───── Extracted text

I am posting a simpler explanation of the algorithm here - in case some can come up with a faster implementation

Code:

Take all the remaining candidates in a range Nmin to Nmax
Let b be the base and B be the multiplicative inverse such that b*B = 1 mod p.
We choose a C= sqrt(Nmax-Nmin)
We then divide all n values into C different groups
In each group G_r={n1,n2,n3...,} such that n1=n2=n3=r (mod C)
We want to sieve each of these C groups separately.
For G_r group
since n1=r (mod C) then n1=k1*C+r
since n2=r (mod C) then n2=k2*C+r
The first term in this group is n1*b^n1+-1
The second term in this group is n2*b^n2+-1
We multiply all these terms by their corresponding B^(k*C) value
The first term
n1*b^n1= +-1 (mod p)
n1*b^n1*B^(k1*C)= +-B^(k1*C) (mod p)
Since we know that n1=k1*C+r we get
n1*b^r=+-B^(k1*C) (mod p)

──────────

Task 1
Format the entries, from their first line up to and including the line containing "Action: pyautogui.click(x=303, y=395)", as a JSON list of strings with one string per line and blank lines omitted.
The entries that follow are unrelated to the sieve algorithm post.

───── Data to use

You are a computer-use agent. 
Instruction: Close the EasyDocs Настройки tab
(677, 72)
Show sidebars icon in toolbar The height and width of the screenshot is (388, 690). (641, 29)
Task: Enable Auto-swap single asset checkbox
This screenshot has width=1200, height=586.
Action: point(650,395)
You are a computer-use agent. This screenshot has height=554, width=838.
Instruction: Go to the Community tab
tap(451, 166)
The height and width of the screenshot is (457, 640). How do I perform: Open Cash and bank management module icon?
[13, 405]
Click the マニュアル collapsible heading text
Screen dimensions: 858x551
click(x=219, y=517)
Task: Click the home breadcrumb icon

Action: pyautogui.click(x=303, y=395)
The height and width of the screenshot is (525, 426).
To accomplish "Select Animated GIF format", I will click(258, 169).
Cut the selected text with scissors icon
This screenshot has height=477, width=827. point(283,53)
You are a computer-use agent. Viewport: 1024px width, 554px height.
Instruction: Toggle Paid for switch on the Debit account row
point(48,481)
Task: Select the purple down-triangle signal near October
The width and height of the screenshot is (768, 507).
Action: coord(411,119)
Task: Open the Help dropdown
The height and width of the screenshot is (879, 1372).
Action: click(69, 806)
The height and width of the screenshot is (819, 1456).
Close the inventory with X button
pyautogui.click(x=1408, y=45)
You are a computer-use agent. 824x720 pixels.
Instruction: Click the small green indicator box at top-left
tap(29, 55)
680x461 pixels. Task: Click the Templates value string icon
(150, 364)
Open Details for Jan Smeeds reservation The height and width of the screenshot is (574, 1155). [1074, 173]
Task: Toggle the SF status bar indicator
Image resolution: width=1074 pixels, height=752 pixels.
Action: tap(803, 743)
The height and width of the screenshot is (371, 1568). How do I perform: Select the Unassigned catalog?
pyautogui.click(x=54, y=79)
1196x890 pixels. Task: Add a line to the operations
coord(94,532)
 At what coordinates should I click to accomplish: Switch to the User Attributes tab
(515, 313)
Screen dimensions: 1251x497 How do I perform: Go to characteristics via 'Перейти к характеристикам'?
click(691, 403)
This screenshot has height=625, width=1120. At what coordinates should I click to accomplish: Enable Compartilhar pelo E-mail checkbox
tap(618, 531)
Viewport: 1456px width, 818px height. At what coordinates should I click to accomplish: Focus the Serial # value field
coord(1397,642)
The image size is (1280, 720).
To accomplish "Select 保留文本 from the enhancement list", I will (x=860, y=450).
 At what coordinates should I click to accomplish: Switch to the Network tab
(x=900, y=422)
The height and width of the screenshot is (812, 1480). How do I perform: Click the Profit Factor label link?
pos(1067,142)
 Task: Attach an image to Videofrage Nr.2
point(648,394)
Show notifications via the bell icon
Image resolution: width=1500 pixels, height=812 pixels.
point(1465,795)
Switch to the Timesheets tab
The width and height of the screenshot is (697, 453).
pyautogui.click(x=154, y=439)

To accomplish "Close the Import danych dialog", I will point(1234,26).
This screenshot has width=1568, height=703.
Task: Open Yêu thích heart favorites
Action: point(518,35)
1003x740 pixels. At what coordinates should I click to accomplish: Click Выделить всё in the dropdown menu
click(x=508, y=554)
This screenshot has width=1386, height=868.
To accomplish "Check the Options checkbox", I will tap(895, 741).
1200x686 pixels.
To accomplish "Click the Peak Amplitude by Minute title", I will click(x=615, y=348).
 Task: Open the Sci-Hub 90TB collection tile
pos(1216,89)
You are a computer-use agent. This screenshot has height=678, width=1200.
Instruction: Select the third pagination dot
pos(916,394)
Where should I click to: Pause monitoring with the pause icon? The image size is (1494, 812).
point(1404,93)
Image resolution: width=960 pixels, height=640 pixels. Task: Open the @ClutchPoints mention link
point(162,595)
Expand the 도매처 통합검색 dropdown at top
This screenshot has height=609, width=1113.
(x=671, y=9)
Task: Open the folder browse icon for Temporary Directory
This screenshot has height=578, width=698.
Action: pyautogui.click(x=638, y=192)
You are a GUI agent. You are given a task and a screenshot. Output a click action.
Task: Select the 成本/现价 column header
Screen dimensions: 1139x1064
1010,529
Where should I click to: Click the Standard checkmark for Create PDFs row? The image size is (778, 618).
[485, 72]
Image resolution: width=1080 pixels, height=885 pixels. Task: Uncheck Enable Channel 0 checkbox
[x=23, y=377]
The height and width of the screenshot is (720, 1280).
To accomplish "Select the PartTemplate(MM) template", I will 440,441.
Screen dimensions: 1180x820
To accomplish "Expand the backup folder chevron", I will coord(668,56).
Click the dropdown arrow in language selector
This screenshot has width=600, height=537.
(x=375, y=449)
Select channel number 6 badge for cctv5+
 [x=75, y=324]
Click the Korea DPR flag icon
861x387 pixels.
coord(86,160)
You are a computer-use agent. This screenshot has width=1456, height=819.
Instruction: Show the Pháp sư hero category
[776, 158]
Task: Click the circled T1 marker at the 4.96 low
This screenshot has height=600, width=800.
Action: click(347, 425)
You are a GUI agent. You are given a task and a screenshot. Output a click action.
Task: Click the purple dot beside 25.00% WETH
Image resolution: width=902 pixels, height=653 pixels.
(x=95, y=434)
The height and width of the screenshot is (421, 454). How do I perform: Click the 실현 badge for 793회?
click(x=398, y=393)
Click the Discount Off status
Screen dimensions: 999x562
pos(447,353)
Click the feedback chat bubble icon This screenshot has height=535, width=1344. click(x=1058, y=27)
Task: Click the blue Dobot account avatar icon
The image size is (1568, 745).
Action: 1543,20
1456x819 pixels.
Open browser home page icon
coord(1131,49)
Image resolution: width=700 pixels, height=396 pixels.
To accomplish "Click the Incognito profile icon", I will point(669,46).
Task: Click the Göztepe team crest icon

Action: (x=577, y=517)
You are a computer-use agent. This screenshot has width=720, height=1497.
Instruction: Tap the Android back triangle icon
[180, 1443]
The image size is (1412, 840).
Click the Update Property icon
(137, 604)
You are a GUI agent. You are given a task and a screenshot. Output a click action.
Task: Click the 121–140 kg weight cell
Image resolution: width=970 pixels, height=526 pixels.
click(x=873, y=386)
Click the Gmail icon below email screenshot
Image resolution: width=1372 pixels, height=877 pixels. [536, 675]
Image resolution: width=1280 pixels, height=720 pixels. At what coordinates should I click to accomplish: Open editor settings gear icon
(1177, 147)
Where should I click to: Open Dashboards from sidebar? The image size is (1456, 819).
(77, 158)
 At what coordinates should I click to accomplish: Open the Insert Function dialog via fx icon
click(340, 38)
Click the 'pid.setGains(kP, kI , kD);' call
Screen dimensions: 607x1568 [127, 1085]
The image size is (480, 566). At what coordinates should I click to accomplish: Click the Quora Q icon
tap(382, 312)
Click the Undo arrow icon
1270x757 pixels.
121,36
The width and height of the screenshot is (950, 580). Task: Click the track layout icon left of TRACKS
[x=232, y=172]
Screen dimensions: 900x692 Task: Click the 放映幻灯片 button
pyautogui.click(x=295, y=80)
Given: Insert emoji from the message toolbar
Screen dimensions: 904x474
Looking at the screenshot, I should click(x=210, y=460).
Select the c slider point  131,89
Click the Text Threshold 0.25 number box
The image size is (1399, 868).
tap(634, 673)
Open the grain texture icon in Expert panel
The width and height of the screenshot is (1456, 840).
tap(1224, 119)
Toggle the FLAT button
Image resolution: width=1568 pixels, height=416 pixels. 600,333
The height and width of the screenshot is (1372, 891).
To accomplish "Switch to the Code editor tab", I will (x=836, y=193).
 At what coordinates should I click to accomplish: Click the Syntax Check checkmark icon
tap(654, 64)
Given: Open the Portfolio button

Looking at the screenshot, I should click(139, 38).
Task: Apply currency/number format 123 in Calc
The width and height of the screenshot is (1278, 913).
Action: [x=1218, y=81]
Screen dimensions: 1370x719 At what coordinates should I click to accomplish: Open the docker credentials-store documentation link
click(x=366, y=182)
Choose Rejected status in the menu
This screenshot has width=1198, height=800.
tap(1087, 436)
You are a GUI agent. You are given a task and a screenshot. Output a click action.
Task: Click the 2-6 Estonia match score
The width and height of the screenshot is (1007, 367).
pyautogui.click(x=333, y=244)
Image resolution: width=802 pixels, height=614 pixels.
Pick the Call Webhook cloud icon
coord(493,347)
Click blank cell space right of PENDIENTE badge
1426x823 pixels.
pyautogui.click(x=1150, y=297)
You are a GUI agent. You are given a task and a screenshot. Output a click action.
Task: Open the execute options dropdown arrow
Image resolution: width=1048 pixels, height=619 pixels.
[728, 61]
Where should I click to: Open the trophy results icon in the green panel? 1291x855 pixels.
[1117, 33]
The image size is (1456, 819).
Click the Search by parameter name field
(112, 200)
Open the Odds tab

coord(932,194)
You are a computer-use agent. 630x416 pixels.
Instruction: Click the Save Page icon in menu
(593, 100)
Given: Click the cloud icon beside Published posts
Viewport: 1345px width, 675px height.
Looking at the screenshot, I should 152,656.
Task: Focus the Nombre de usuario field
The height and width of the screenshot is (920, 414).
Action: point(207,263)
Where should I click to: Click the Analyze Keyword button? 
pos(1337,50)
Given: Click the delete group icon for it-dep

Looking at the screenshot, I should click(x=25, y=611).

──────────

Task 2
Pick up the sieve algorithm post where it stops and continue it.

Exercise answer 1
[
  "You are a computer-use agent. ",
  "Instruction: Close the EasyDocs Настройки tab",
  "(677, 72)",
  "Show sidebars icon in toolbar The height and width of the screenshot is (388, 690). (641, 29)",
  "Task: Enable Auto-swap single asset checkbox",
  "This screenshot has width=1200, height=586.",
  "Action: point(650,395)",
  "You are a computer-use agent. This screenshot has height=554, width=838.",
  "Instruction: Go to the Community tab",
  "tap(451, 166)",
  "The height and width of the screenshot is (457, 640). How do I perform: Open Cash and bank management module icon?",
  "[13, 405]",
  "Click the マニュアル collapsible heading text",
  "Screen dimensions: 858x551",
  "click(x=219, y=517)",
  "Task: Click the home breadcrumb icon",
  "Action: pyautogui.click(x=303, y=395)"
]

Exercise answer 2
The second term
n2*b^n2= +-1 (mod p)
n2*b^n2*B^(k2*C)= +-B^(k2*C) (mod p)
Since we know that n2=k2*C+r we get
n2*b^r=+-B^(k2*C) (mod p)
Note that B^(k*C) values will be used in all the C groups and we can save on this work instead of repeatedly calculating it.
Also note n2*b^r - n1*b^r = (k2-k1)*C*b^r
If we know C*b^r (which we can calculate for each group) we can generate all these terms by addition only.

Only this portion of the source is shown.